» Task item: Reproduce exactly the opening lines of the listing, stopping after the line that contains "Select the Täglich radio button" and including it.

» The records:
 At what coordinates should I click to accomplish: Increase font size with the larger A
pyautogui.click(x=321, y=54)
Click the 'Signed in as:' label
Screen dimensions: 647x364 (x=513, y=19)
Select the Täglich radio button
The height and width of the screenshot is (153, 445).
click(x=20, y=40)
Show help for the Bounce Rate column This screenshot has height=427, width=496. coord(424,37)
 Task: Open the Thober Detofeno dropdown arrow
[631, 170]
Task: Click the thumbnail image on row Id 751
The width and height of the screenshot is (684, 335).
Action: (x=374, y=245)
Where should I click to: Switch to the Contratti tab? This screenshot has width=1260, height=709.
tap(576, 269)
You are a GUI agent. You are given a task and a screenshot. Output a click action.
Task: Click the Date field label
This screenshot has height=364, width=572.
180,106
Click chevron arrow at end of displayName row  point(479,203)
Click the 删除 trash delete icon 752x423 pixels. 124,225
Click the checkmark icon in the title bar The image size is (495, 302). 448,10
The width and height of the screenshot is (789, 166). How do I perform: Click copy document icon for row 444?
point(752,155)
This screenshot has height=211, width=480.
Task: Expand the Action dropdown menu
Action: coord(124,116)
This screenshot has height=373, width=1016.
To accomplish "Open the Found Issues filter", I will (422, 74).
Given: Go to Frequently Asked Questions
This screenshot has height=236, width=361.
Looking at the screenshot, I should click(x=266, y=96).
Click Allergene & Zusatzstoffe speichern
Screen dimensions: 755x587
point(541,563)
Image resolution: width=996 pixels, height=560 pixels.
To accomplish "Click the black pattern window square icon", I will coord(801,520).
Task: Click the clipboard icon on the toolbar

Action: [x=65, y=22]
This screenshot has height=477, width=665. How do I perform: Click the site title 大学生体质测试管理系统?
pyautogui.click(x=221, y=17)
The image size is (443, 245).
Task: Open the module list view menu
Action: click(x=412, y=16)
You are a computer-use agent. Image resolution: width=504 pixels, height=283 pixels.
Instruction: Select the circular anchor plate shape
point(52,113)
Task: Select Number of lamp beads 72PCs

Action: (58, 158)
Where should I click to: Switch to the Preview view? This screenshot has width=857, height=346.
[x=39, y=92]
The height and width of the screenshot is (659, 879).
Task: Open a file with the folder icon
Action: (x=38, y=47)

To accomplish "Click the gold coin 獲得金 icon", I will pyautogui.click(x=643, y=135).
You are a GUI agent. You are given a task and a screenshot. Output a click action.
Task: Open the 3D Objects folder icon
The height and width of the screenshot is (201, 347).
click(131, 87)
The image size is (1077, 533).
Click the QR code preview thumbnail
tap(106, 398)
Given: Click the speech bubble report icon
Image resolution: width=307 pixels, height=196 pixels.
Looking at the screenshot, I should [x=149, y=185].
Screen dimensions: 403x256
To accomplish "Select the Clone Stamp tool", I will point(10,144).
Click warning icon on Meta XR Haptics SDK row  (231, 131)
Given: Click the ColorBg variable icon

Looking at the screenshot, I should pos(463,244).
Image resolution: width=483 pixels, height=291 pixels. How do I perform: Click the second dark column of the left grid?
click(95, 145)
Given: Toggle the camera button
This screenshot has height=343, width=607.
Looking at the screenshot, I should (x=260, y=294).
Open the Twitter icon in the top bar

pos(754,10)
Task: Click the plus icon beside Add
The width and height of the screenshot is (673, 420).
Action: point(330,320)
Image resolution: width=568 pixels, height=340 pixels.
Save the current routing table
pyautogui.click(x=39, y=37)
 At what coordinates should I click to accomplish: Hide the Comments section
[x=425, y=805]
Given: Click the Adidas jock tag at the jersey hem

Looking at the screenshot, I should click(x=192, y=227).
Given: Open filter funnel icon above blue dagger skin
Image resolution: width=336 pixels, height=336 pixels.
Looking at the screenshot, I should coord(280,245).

» Reply:
 At what coordinates should I click to accomplish: Increase font size with the larger A
pyautogui.click(x=321, y=54)
Click the 'Signed in as:' label
Screen dimensions: 647x364 (x=513, y=19)
Select the Täglich radio button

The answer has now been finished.